Tag Archives: #photos

The Niels Bohr Institute Develops Calibration Target, Now On its Way to Mars (Planetary Science)

Researchers at the Niels Bohr Institute, University of Copenhagen, have developed a color reference for one of the cameras on NASA’s newest Mars mission, the robotic vehicle Perseverance. The vehicle, aka rover, has several cameras installed, but the atmospheric conditions on Mars change the colors recorded, depending on the amount of dust in the atmosphere and the time of acquisition of the photos. For these reasons the cameras need a reference in order to compare or calibrate its images accordingly. This reference has been developed and manufactured in a collaboration between the researchers, the workshop at the Niels Bohr Institute and local businesses, and supported by the Carlsberg Foundation.

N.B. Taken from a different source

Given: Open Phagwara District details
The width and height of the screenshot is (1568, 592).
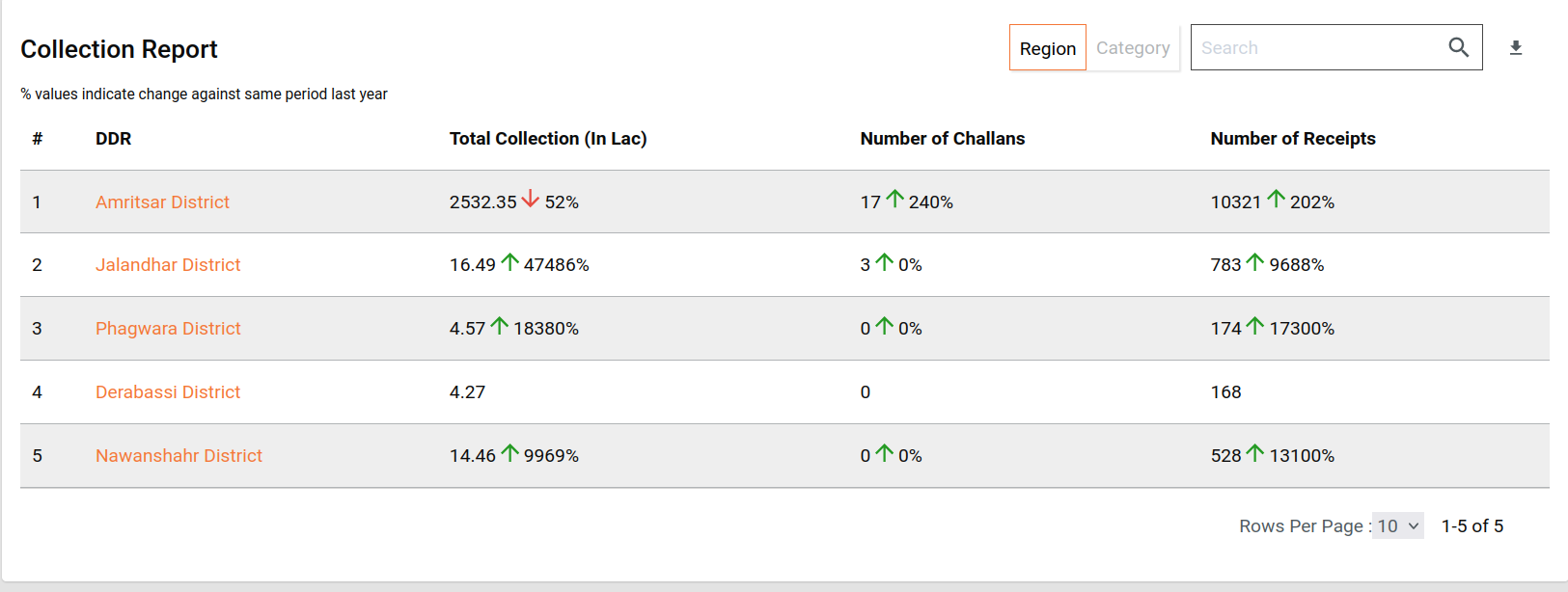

The calibration target with color references and pictograms. The total height of the primary target is 45.5 mm (The vertical center, casting a shadow) while the base of the target fits inside a square with a side of 98 mm. Photo: NASA

The colors change on Mars and so does the possibility to compare recordings

“The calibration target consist of a small base, containing different, well-known ceramic color references”, Kjartan Kinch, Associate professor at the Niels Bohr Institute explains. “Obviously, we take a lot of pictures on Mars, and the camera on the rover can do a little more than your ordinary camera. It has different, so-called narrow-band color filters and can do more color analysis than yellow-red-green-blue. It can “see” UV light and move out into the infrared area as well. When you take a picture, it is the color of the photographed object times the color of the light which determines how we can “read” the photo. What happens is, quite simply, that the camera on the rover records a photo of e.g. rock formations and then, within half an hour or so, the camera turns to record a picture of the calibration target. When we have divided out the color of the light at the recording time, the picture is far more suited for comparison with earlier recordings or recordings from other areas. That is, in short, what our calibration target does”.

What is the purpose of the pictures of rocks and landscapes on Mars?

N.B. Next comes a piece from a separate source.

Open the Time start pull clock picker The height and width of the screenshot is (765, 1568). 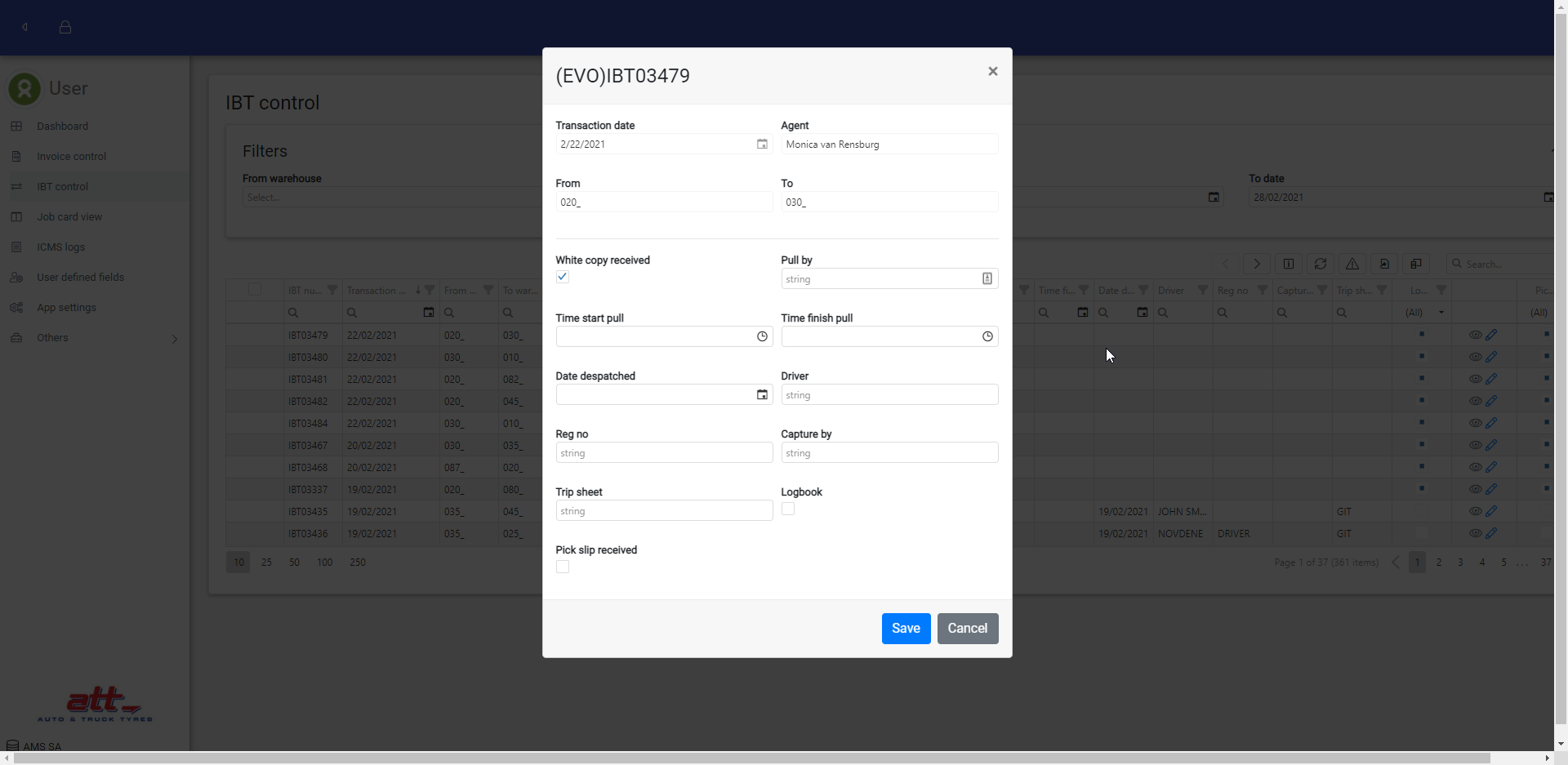click(762, 336)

The rover has a robotic arm with a series of different instruments to investigate elements of the Martian surface. When a rock formation has been investigated for which elements and minerals it contains or other details, the pictures recorded of it can be used for comparison. So if this information is available – like the presence of a certain mineral in a single stone – and it is compared with pictures taken in a much wider perspective out into the landscape on Mars, it is possible to identify other rocks with similar properties of color – but obviously only if the pictures are read and interpreted correctly. Alternatively the camera can be used for identifying stones and rocks with dissimilar properties from former investigations. “If we have the detailed information from a single rock or a single area, we can check its color properties and assume that if the same color properties are present in the landscape, we shall find the same mineralogy here – we can expand detailed knowledge out into the landscape,” says Kjartan Kinch. “Moreover, our photographic information connects to observations from satellites and other instruments, precisely because we take pictures out into the landscape”.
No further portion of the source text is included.